Discussion and Conclusion
Many assume they need a lot of data to build a model or make a prediction, that more is always better. In here, one can see models trained with a sample size of 400 performed better than a model trained with a sample size of 8,143. Combining the sizes of both training set and testing set, 800, is still smaller than the sample size used in the research paper.
One may state that even with the assigning some dates to training and others to testing I got good result. Unfortunately, the accuracy depends on the right combination. While the best combinations resulted in accuracy equal to DFF, others where significantly below it as 87.24%. Furthermore, one has to train using all combination to figure out the best combination; not a problem with just 5 days but what if one has 10 days or 20 days?

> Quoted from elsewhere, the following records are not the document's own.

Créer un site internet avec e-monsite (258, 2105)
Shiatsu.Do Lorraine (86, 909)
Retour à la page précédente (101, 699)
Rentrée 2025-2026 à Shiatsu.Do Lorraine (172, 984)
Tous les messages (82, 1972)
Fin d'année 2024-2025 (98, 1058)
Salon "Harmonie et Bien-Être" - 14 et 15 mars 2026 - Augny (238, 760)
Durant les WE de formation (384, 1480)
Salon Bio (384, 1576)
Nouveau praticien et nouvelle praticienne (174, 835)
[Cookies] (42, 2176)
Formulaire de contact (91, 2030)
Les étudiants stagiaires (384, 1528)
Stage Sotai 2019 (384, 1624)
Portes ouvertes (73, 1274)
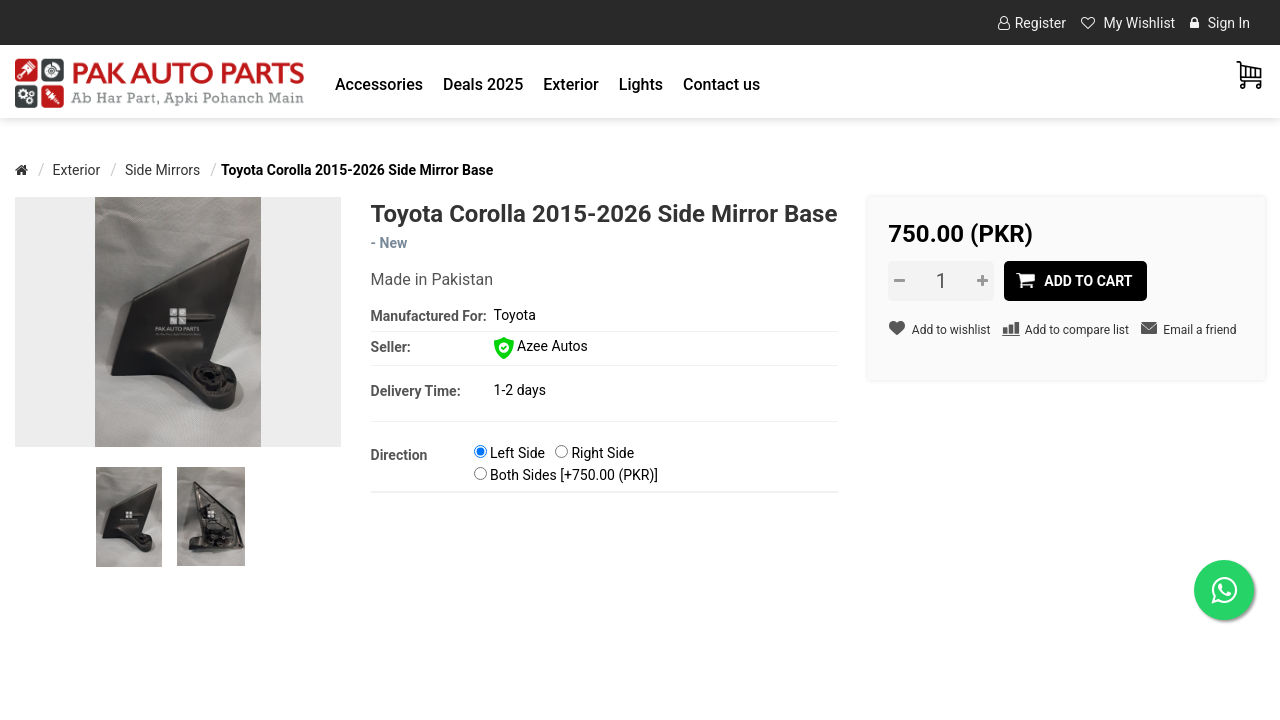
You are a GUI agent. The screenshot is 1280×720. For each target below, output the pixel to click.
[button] (379, 84)
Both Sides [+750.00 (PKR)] (574, 475)
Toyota (515, 315)
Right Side (602, 453)
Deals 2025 (483, 84)
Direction (399, 455)
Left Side (517, 453)
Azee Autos (541, 346)
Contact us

The performance of the models is directly related to understanding the problem and the data at hand. While it appeared the dataset had unbalanced classes, the unbalance could be considered inconsequential. While the researchers kept timestamps to the minute, time was inconsequential. Pre-analysis of the data also helped detect unnecessary variable like humidity ratio. In short, understanding the dataset will help speed up model building, but most importantly improve model prediction with little work.
Note: The code is written in Mathematica. I upload it to Github in the next few days.